As I thought more, I realized that being annoyed at Fey’s arguments was only scratching the surface. Yet another Electron app in the lives of many Mac users should be seen as a reflection of the great demand placed on developers by cross-platform availability, and the poor quality of tools to make that happen. 1Password is not a small company — it has nearly 500 employees — and the history of its product indicates that it cares deeply about a great Mac experience. Years ago, when I was a 1Password user, I remember it being among my favourite apps to use. Who knew that something as boring as a password manager could be fun and beautiful? If a company like 1Password feels like the Mac can share an Electron app with Windows and Linux, that seems like a concerning state of affairs.

Jason Snell, Six Colors:

I have to read this as a (gently stated) indictment of the current state of SwiftUI. AgileBits was willing to put in the extra work for iOS, because it’s an important platform and SwiftUI is clearly the future there. But implementing it on the Mac required a lot of duplicate work — and what’s worse, SwiftUI apps aren’t compatible with older versions of macOS. AgileBits was planning on covering the older versions with an Electron version, but once it decided the SwiftUI implementation for the Mac was too much work, it pulled the plug — and now plans to ship an Electron version to all Mac users.

Rich Siegel, in a lengthy Twitter thread about cross-platform frameworks and app efficiency (I have merged several successive tweets and, with editorial discretion, converted these thoughts into paragraphs to make everything easier to read):

Electron is an *extremely* effective way for developers to rapidly bring up an application. It’s a fully functional application framework. It’s as close an expression of the original ideal of “write once, run anywhere” as I can think of. (That term first came out of Sun’s marketing for Java. A lot of us made fun of it back then, mostly because it wasn’t true at the time.) And of course with Electron, you get a common UI/UX for all of your target platforms, deploy everywhere make use of existing Web design and development resources, etc, etc.

But. All of those upsides come at the cost of everything I’ve just finished laying out. And things start to get really sticky, because if you take a survey of the Electron products that have become entrenched in our daily lives, they almost all come from companies that have specific BUSINESS goals for developing them that way.

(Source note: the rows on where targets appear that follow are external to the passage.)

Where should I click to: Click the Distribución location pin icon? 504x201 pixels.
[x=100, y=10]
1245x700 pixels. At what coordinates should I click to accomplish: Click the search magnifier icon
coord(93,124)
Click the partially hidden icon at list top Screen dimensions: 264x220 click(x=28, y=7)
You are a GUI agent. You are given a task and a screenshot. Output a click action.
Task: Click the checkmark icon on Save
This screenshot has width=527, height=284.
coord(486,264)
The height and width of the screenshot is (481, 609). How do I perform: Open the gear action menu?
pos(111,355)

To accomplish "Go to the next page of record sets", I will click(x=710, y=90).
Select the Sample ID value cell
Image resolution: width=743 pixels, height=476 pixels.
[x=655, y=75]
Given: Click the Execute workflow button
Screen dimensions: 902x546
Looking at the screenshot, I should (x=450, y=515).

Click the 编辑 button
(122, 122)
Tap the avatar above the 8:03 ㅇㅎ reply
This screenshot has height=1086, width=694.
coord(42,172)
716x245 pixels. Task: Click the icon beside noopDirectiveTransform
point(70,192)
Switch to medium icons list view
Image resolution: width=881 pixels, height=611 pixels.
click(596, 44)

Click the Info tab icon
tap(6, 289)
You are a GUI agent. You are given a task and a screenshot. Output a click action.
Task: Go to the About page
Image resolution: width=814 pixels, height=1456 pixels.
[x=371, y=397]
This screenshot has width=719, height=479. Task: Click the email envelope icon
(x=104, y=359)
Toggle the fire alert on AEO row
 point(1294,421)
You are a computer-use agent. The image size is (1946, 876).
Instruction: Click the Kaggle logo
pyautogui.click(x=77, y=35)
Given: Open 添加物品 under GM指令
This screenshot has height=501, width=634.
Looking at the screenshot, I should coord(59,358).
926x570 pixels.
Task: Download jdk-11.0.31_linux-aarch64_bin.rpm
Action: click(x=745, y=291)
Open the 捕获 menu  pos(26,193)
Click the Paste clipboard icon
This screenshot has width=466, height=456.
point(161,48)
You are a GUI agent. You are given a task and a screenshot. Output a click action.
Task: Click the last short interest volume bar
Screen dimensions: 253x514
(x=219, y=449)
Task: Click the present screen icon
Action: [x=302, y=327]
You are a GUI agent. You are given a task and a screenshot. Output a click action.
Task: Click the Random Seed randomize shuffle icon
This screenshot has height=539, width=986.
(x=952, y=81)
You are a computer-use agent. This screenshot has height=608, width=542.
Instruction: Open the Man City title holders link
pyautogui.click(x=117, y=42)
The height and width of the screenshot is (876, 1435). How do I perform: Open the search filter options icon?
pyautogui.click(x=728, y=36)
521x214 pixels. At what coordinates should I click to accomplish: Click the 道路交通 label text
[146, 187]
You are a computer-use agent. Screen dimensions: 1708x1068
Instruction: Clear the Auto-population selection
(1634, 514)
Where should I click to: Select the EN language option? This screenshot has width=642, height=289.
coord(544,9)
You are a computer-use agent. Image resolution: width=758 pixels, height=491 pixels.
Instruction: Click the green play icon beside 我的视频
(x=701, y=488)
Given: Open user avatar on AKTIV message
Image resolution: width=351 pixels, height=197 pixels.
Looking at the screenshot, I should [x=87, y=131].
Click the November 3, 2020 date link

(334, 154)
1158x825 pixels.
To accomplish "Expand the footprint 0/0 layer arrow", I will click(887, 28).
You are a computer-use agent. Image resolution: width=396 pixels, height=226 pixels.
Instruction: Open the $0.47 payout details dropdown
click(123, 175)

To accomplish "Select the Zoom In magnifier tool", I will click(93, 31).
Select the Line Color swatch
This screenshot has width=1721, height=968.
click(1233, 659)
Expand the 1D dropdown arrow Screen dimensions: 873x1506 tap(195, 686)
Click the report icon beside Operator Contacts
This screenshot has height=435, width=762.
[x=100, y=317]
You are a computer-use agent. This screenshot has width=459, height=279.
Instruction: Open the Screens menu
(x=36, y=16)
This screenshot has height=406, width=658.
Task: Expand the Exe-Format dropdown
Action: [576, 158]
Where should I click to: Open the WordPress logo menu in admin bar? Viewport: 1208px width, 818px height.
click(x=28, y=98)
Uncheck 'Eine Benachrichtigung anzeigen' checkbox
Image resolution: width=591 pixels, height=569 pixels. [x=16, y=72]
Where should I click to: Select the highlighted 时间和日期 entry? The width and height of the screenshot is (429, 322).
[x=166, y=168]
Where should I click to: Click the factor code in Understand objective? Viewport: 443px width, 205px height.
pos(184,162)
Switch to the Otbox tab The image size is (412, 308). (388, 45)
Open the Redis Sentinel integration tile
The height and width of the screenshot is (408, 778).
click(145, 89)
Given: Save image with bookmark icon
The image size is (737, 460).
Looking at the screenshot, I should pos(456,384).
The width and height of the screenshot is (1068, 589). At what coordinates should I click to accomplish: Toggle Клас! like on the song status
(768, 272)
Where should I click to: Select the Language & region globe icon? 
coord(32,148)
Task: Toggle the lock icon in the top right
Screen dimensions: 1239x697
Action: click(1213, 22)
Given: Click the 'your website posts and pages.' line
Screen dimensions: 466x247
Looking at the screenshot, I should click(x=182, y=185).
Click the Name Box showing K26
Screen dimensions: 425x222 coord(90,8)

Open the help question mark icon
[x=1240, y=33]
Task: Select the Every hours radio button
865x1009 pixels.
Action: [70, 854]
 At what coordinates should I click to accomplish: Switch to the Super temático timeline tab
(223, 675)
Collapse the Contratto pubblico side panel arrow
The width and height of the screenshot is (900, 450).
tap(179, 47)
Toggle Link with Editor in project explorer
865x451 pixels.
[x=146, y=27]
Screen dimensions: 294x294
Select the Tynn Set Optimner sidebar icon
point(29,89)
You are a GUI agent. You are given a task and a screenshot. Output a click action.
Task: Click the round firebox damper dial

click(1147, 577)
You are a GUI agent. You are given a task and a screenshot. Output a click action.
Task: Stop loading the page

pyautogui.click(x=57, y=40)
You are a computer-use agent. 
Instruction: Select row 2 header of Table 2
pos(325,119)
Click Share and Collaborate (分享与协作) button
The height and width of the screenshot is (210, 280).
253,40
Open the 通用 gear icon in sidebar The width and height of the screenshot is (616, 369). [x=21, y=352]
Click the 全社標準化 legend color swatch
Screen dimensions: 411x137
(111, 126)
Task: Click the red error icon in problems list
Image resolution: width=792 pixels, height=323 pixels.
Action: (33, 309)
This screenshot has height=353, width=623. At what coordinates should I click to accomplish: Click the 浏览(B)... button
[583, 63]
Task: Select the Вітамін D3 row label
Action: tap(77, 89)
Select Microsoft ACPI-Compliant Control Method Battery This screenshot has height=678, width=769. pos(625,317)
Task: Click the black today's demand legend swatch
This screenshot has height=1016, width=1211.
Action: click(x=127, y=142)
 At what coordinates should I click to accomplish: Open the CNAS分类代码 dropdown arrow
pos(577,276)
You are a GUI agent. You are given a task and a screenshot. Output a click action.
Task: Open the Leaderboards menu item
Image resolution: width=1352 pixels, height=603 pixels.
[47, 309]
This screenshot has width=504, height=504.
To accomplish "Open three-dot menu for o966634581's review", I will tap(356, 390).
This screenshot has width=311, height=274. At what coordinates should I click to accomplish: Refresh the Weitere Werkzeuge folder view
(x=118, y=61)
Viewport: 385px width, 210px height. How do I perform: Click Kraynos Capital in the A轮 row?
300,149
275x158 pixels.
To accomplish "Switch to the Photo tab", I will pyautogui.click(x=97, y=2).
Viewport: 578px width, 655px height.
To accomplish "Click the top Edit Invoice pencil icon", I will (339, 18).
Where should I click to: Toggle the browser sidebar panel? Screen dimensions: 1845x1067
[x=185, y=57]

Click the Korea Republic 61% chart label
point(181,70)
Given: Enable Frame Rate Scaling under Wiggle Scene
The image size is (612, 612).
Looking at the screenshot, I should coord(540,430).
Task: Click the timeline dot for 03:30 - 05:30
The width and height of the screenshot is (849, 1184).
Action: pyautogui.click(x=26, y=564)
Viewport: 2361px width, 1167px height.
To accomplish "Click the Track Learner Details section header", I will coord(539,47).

Siegel’s thread is not specifically about 1Password and, if anything, Snell’s post uses 1Password’s announcement to frame some of the issues facing developers on MacOS. 1Password is merely a symptom of a greater set of issues; Electron is a weak patch on a leaking tire.

I know that Electron has its defenders who might write to me and tell me that I have always been wrong in disliking it and that I should try using better apps like Microsoft’s Visual Studio Code. But I have tried VS Code, and if this is the best that Electron can offer, I do not see why I should retract my criticisms. It is this decade’s Java.

The fact of the matter is that there has never been a good cross-platform framework — not when developers only had to worry about Windows and Mac OS X, and not now when they are trying to cover at least twice as many operating systems. Apple’s attempts — SwiftUI and Catalyst, the latter of which 1Password’s Fey does not mention — have not corrected that problem, and they only cover half of the platforms developers commonly support. When even premiere Mac developers think Electron is the best option they have, it makes me worried.